Timeout (1000ms) on acquiring lock on record #-1:-1 on server 'DeadLock'. It is locked by request 0.168809

Hey guys,

we are currently facing the following error when inserting data in our preproduction database since we are using orientdb in a multi cluster architecture:
com.orientechnologies.orient.server.distributed.task.ODistributedRecordLockedException: Timeout (1000ms) on acquiring lock on record #-1:-1 on server ‘DeadLock’. It is locked by request 0.168809

It is currently a blocker for us to use orient in production as it is unable to solve the deadlock without restarting the db.

In order to maintain consistency we use transactions to insert/change a couple of vertices in a tree. The insertions are triggered by javascript functions (to reduce network traffic). We have a lot of parallel insertions in a short amount of time as we are using a RabbitMQ delivering input data of multiple customers.

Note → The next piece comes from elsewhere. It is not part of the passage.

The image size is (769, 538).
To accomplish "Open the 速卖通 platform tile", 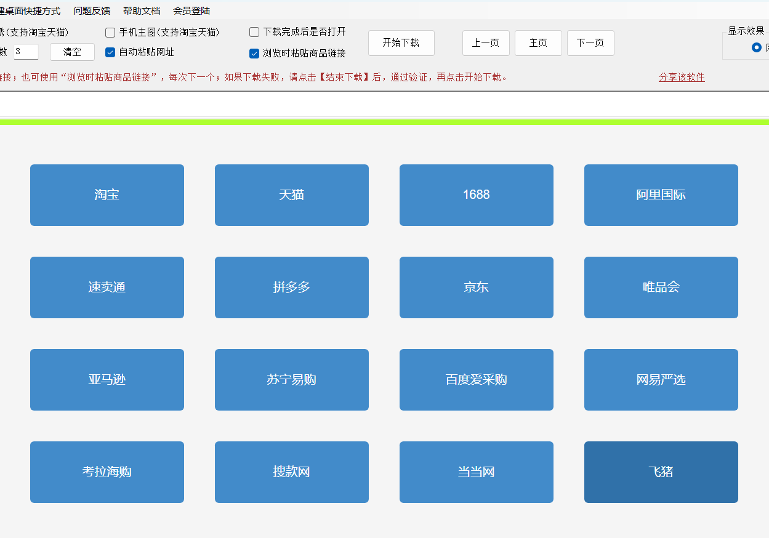I will coord(107,287).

The first thing I was asking myself was: As I am using pessimistic locking I would not expect that deadlock situation at all. So what is causing this behaviour and how can I avoid it?
I found some GitHub issues and StackOverflow articles about that issue and the only info I was able to extract was that it has somehow to do with the execution mode. Right now we have mode ‘undefined’ set (which is default according to the documentation). According to Luca Garulli who answered in one of the stackoverflow articles, “undefined means synchronous, unless you specify something different via API” in version > 2.2. But we are using 3.0.13 and it is still not working.

Thanks in advance
Jon

Hi @jonsalvas

do you have the entire stacktrace of the exception?

@jonsalvas

how are you triggering the javascript functions? via HTTP?

Thanks for your fast reply.
Exactly we are executing the functions via HTTP.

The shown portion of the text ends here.